Fig 5.2. The results of LT-GEE are essentially a list of lists per pixel that describe segmentation and optionally provide fitted annual spectral data (FTV). The output is delivered as a GEE image with at least 2 bands, one that contains annual segmentation information and one that contains the RMSE of the segmentation fit. Additionally, if the input image collection to LT-GEE contained more than one band, then each band following the first will be represented as a spectrally fitted annual series (FTV).

Fig 5.3. The results of LT-GEE printed to the GEE console. The ‘LandTrendr’ and ‘rmse’ are included by default, ‘B4_fit’ is included because Landsat TM/+ETM band 4 (B4) was included as the second band in the input collection.

5.1 LandTrendr Band

The ‘LandTrendr’ band is a 4 x nYears dimension array. You can subset it like this:

var LTresult = ee.Algorithms.TemporalSegmentation.LandTrendr(run_params); // run LT-GEE
var segmentationInfo = LTresult.select(['LandTrendr']); // subset the LandTrendr segmentation info

It contains 4 rows and as many columns as there are annual observations for a given pixel through the time series. The 2-D ‘LandTrendr’ annual segmentation array looks like this:

[
  [1985, 1986, 1987, 1988, 1989, 1990, 1991, 1992, 1993, 1994, 1995, 1996, 1997, ...] // Year list 
  [ 811,  809,  821,  813,  836,  834,  833,  818,  826,  820,  765,  827,  775, ...] // Source list
  [ 827,  825,  823,  821,  819,  817,  814,  812,  810,  808,  806,  804,  802, ...] // Fitted list
  [   1,    0,    0,    0,    0,    0,    0,    0,    0,    0,    0,    0,    1, ...] // Is Vertex list
]

Row 1 is the observation year.
Row 2 is the observation value corresponding to the year in row 1, it is equal to the first band in the input collection.
Row 3 is the observation value corresponding to the year in row 1, fitted to line segments defined by breakpoint vertices identified in segmentation.
Row 4 is a Boolean value indicating whether an observation was identified as a vertex.

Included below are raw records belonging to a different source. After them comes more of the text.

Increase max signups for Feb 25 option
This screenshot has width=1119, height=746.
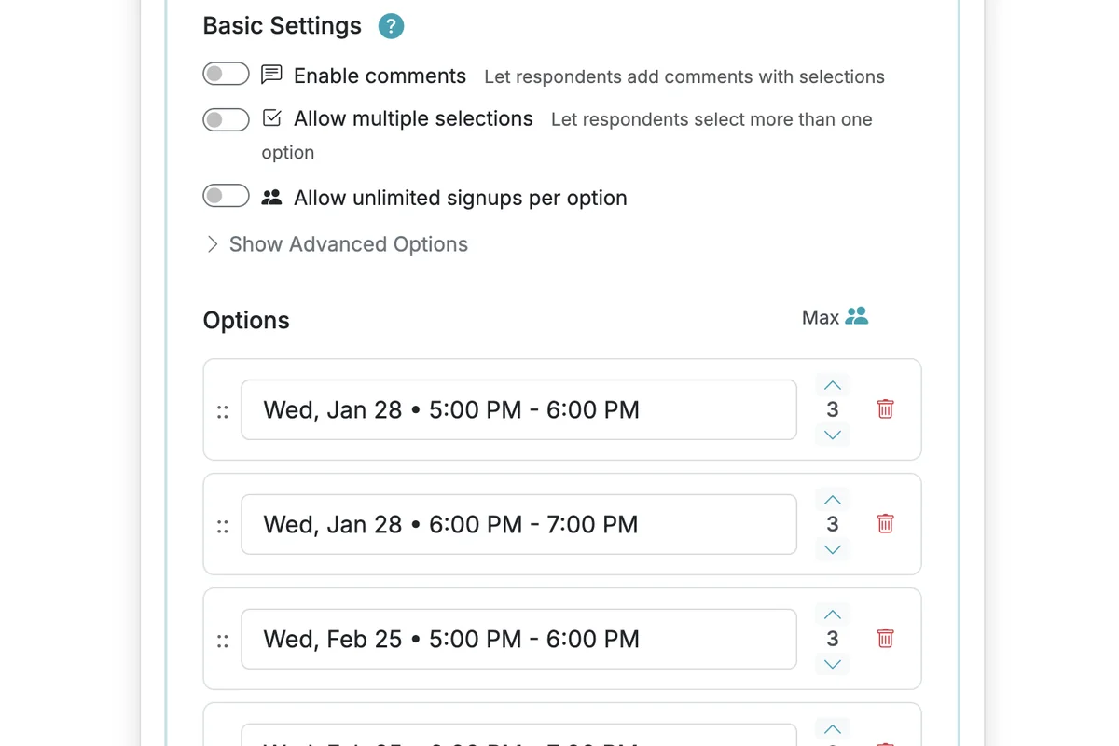click(832, 614)
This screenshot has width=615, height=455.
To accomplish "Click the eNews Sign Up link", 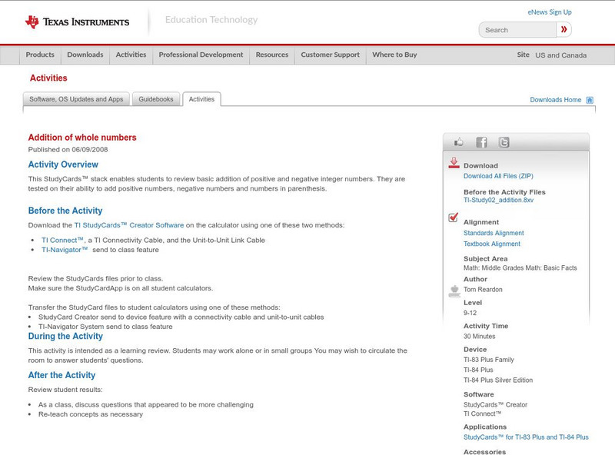I will 550,12.
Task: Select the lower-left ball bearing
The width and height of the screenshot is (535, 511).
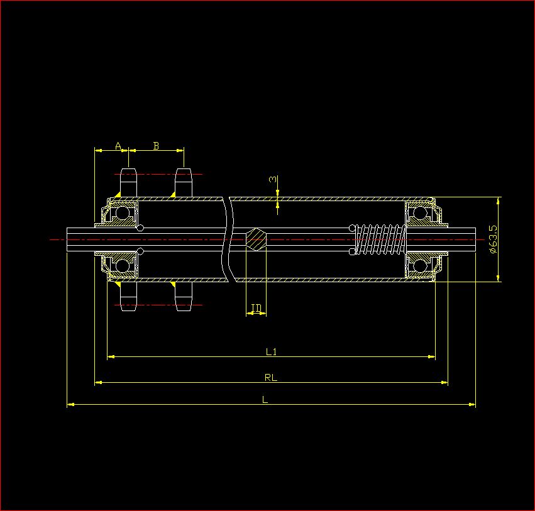Action: tap(121, 266)
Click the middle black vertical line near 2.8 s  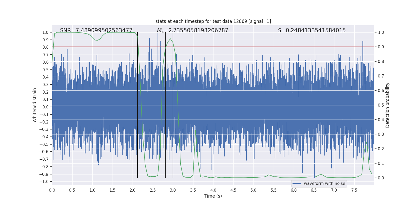pos(165,104)
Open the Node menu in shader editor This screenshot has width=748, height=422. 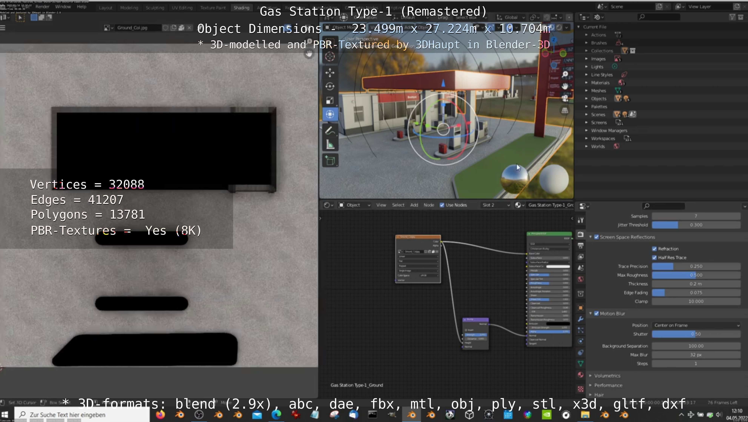click(x=429, y=205)
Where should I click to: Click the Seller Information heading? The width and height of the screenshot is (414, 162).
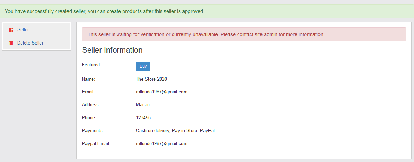click(112, 50)
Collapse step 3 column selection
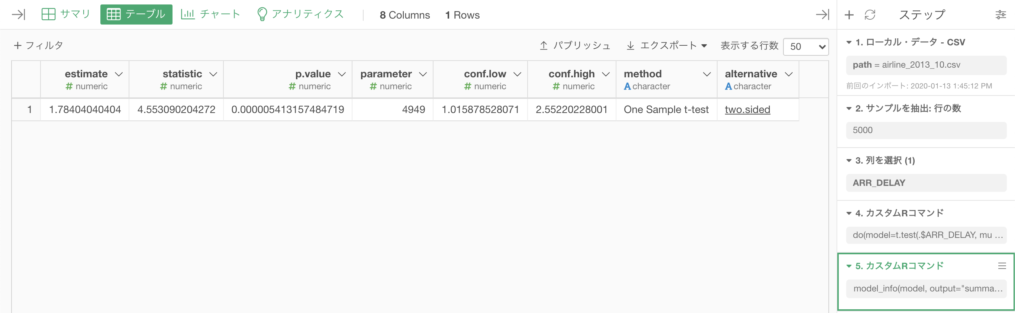This screenshot has width=1015, height=313. point(849,160)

You can extract a row using the GEE arraySlice function. Here is an example of extracting the year and fitted value rows as separate lists:

var LTresult = ee.Algorithms.TemporalSegmentation.LandTrendr(run_params); // run LT-GEE
var LTarray = LTresult.select(['LandTrendr']); // subset the LandTrendr segmentation info
var year = LTarray.arraySlice(0, 0, 1); // slice out the year row
var fitted = LTarray.arraySlice(0, 2, 3); // slice out the fitted values row

The GEE arraySlice function takes the dimension you want to subset and the start and end points along the dimension to extract as inputs.

5.2 RMSE

The ‘rmse’ band is a scalar value that is the root mean square error between the original values and the segmentation-fitted values.

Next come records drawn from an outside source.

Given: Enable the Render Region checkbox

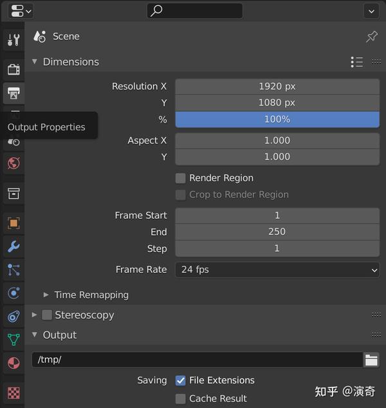Looking at the screenshot, I should 181,178.
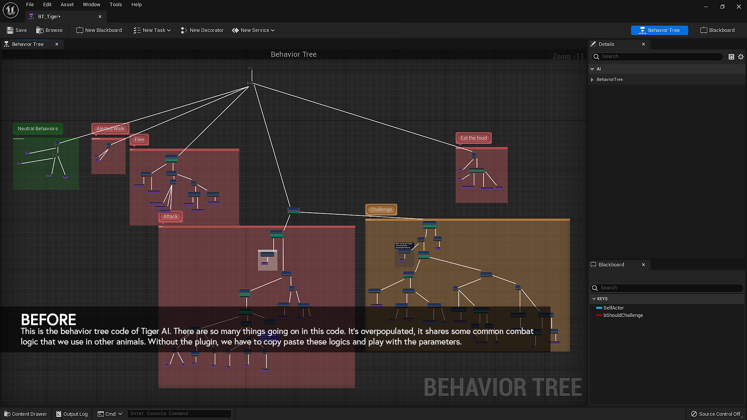Click the Unreal Engine logo icon
The width and height of the screenshot is (747, 420).
10,10
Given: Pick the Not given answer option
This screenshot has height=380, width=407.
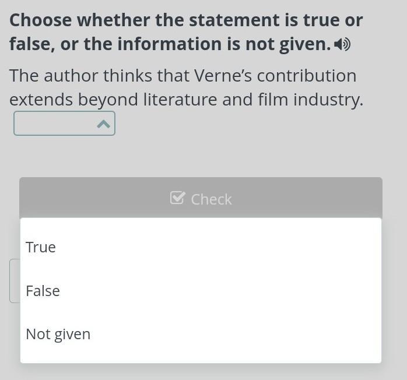Looking at the screenshot, I should [x=201, y=334].
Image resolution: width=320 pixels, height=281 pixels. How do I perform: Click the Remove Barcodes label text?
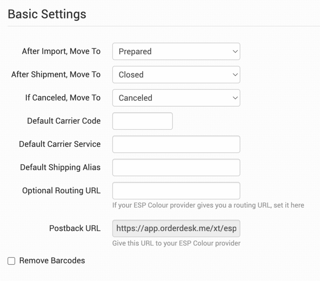tap(52, 261)
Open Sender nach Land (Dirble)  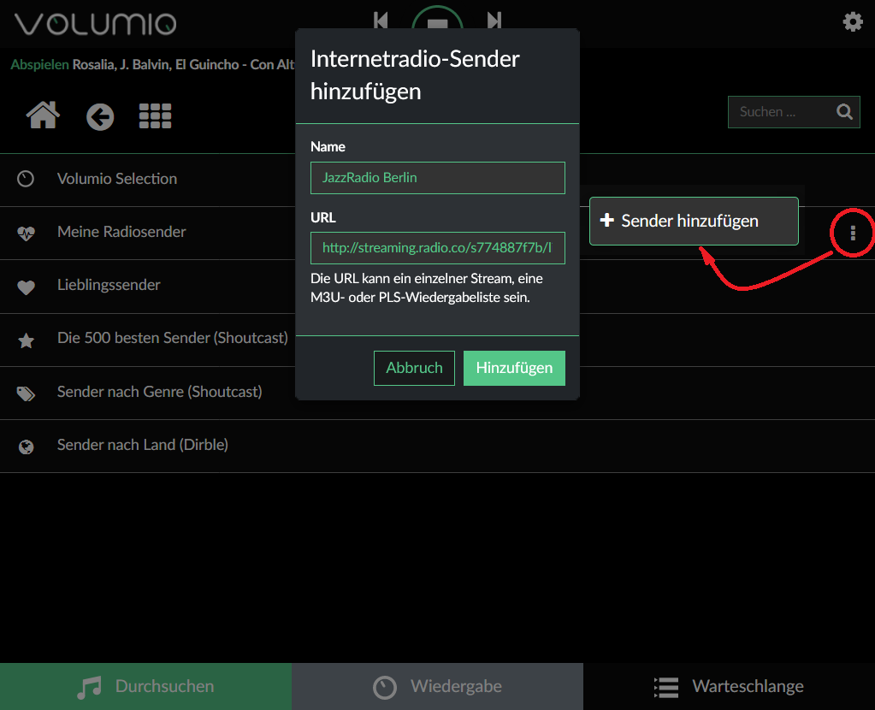click(x=142, y=445)
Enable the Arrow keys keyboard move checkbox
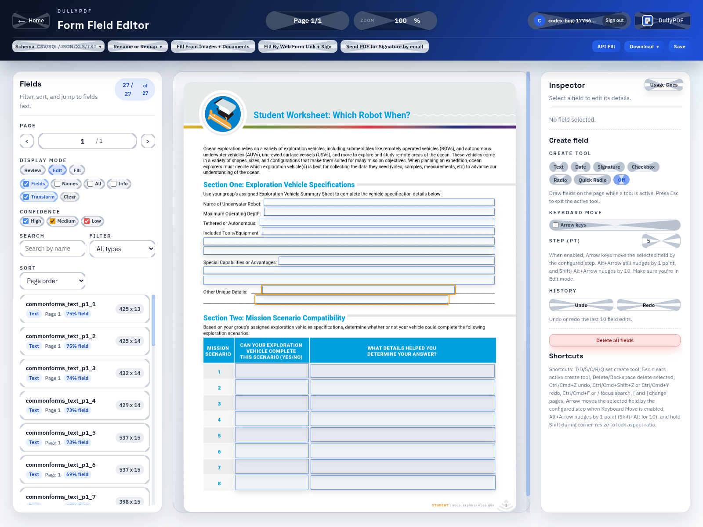Screen dimensions: 703x527 [555, 225]
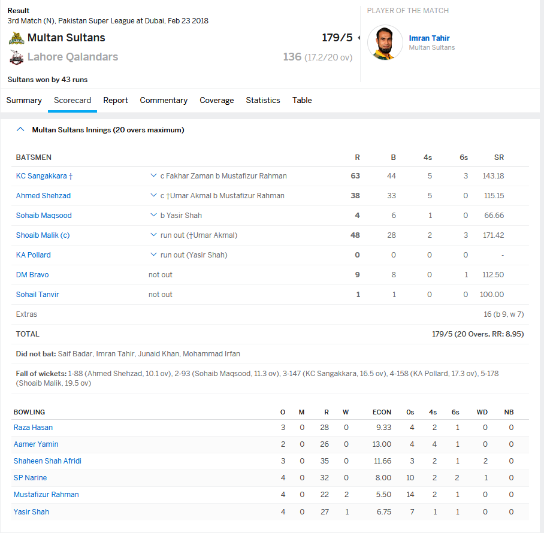View Mustafizur Rahman's bowler profile
Screen dimensions: 544x533
(x=46, y=495)
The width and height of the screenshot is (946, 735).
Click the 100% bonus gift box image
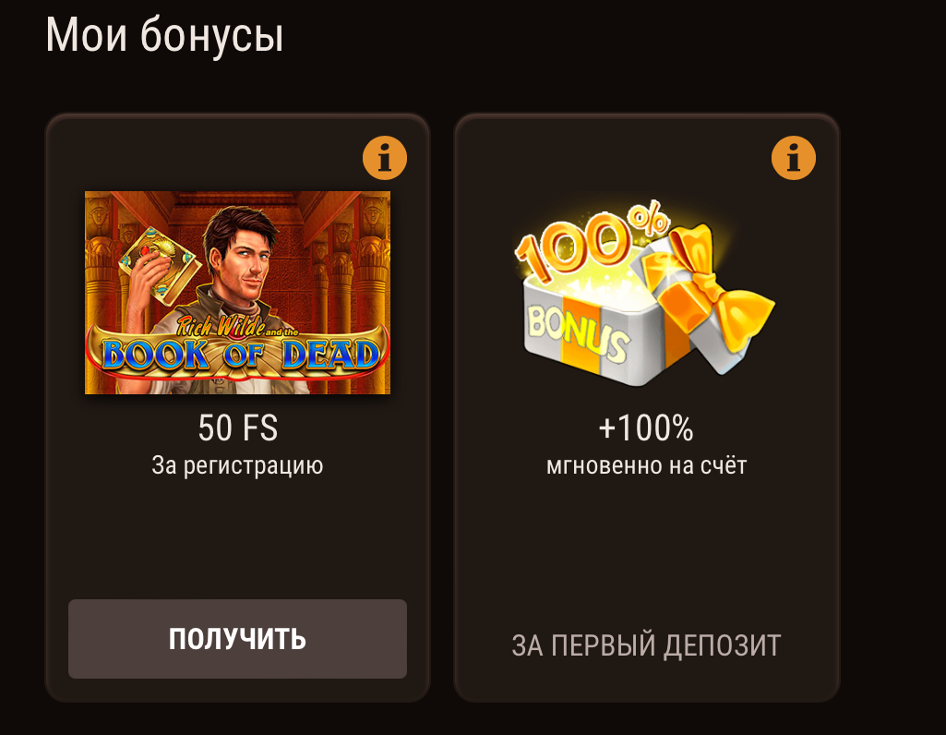tap(644, 294)
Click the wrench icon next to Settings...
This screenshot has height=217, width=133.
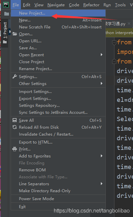15,76
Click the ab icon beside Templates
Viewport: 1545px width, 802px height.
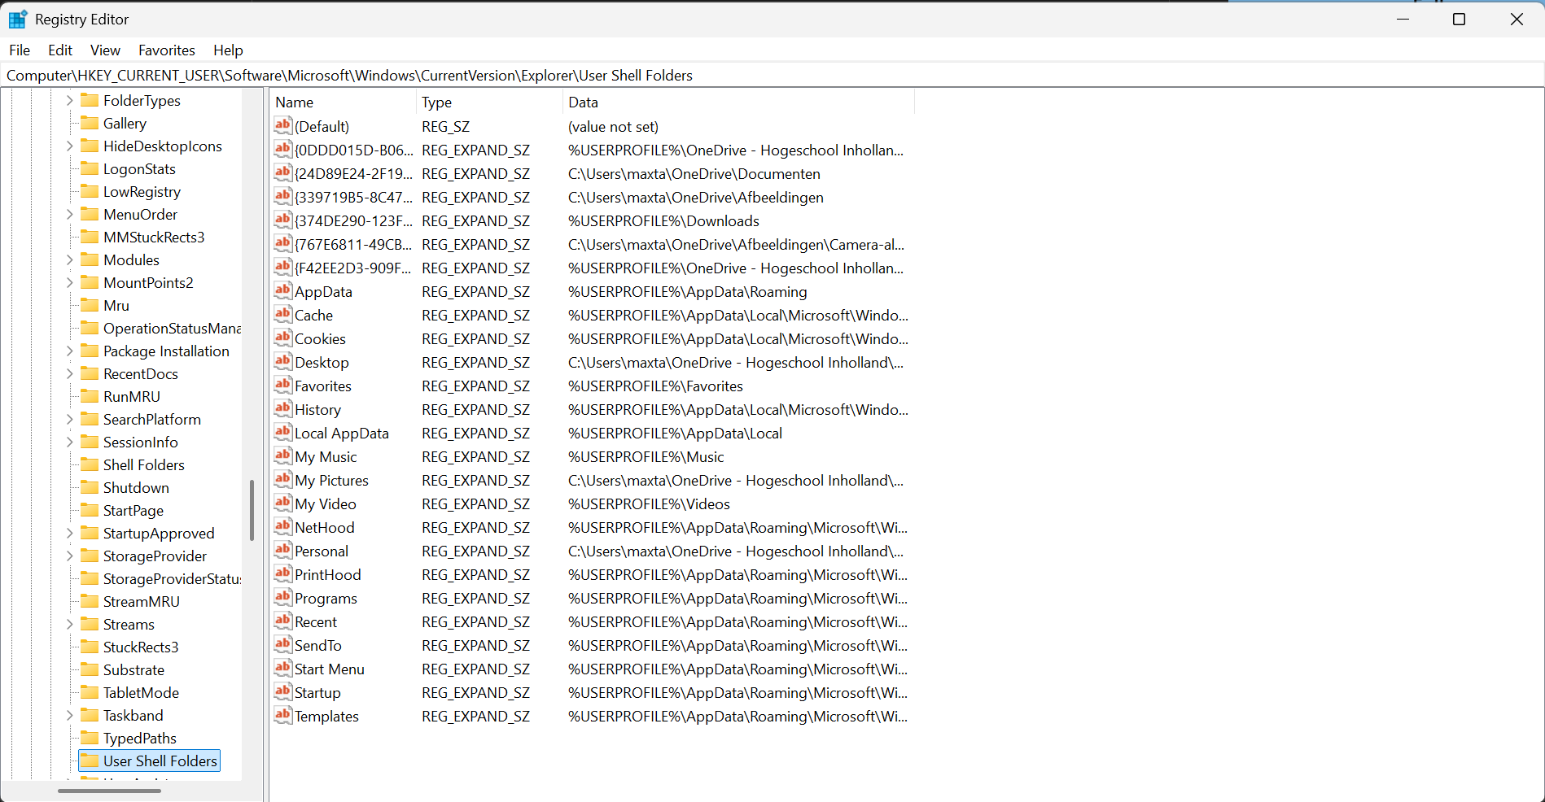coord(282,716)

It can be subset like this:

var LTresult = ee.Algorithms.TemporalSegmentation.LandTrendr(run_params); // run LT-GEE
var segmentationInfo = LTresult.select(['rmse']); // subset the rmse band

5.3 FTV

If the the input image collection included more than one band, the proceeding bands will be included in the output image as FTV or fit-to-vertice data bands. The segmentation, defined by year of observation, of the first band in the image collection is imparted on these bands. If there were missing years in the input image collection, they will be interpolated in the FTV bands. If years at the beginning or end of the series are present, the value will be set as the first/last known value.

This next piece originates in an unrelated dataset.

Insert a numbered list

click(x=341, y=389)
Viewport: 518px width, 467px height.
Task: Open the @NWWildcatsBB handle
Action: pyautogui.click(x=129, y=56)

It can be subset from the primary output image by selection of the band name, which will be the the concatenation of the band name from the input image collection and ’_fit’, as in ‘B4_fit’. Here is an example of subsetting an FTV ‘fit’ band:

var LTresult = ee.Algorithms.TemporalSegmentation.LandTrendr(run_params); // run LT-GEE
var B4ftv = LTresult.select(['B4_fit']); // subset the B4_fit band

If you’re unsure of the band names, you can view the band names by printing the results to the GEE console.

var LTresult = ee.Algorithms.TemporalSegmentation.LandTrendr(run_params); // run LT-GEE
print(LTresult)

Then expand in the ‘Image’ and ‘Band’ objects in the console.